Yes, but his efforts are not in vain; he is reaping success every day, and that
shows there is a rational connection between him and nature, for we never can
make anything our own except that which is truly related to us.
We can look upon
a road from two different points of view. One regards it as dividing us from
the object of our desire; in that case we count every step of our journey over
it as something attained by force in the face of obstruction. The other sees
it as the road which leads us to our destination; and as such it is part of
our goal. It is already the beginning of our attainment, and by journeying over
it we can only gain that which in itself it offers to us. This last point of
view is that of India with regard to nature. For her, the great fact is that
we are in harmony with nature; that man can think because his thoughts are in
harmony with things; that he can use the forces of nature for his own purpose
only because his power is in harmony with the power which is universal, and
that in the long run his purpose never can knock against the purpose which works
through nature.
In the west the
prevalent feeling is that nature belongs exclusively to inanimate things and
to beasts, that there is a sudden unaccountable break where human-nature begins.
According to it, everything that is low in the scale of beings is merely nature,
and whatever has the stamp of perfection on it, intellectual or moral, is human-nature.
It is like dividing the bud and the blossom into two separate categories, and
putting their grace to the credit of two different and antithetical principles.
But the Indian mind never has any hesitation in acknowledging its kinship with
nature, its unbroken relation with all.
The fundamental
unity of creation was not simply a philosophical speculation for India; it was
her life-object to realise this great harmony in feeling and in action. With
mediation and service, with a regulation of life, she cultivated her consciousness
in such a way that everything had a spiritual meaning to her. The earth, water
and light, fruits and flowers, to her were not merely physical phenomena to
be turned to use and then left aside. They were necessary to her in the attainment
of her ideal of perfection, as every note is necessary to the completeness of
the symphony. India intuitively felt that the essential fact of this world has
a vital meaning for us; we have to be fully alive to it and establish a conscious
relation with it, not merely impelled by scientific curiosity or greed of material
advantage, but realising it in the spirit of sympathy, with a large feeling
of joy and peace.

▸ **REQUIRED ACTIONS**
1. Write out the part of the passage on India and nature word for word, starting at "In the west" and ending at "and antithetical principles.".
2. In the passage on India and nature, what was India's life-object?
The lines after this point come from a separate source.

▸ **PROVIDED MATERIAL**
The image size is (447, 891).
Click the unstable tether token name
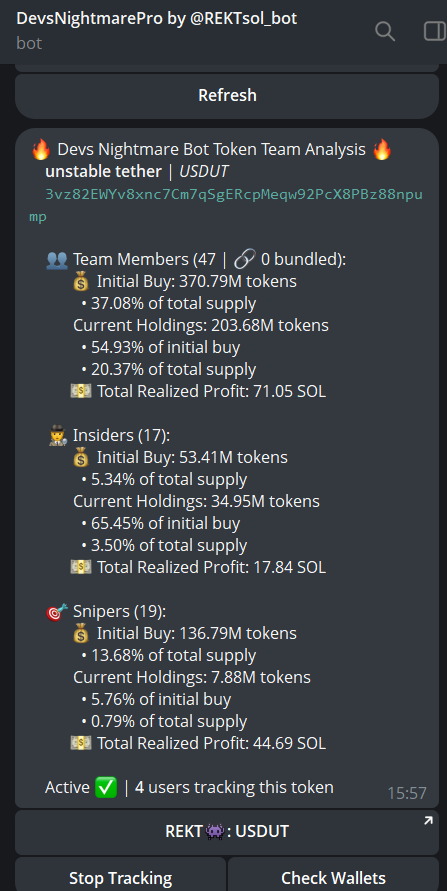[103, 172]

▸ **FULL ANSWERS**
1.
In the west the
prevalent feeling is that nature belongs exclusively to inanimate things and
to beasts, that there is a sudden unaccountable break where human-nature begins.
According to it, everything that is low in the scale of beings is merely nature,
and whatever has the stamp of perfection on it, intellectual or moral, is human-nature.
It is like dividing the bud and the blossom into two separate categories, and
putting their grace to the credit of two different and antithetical principles.

2. Her life-object was to realize the great harmony of the fundamental unity of creation in feeling and in action.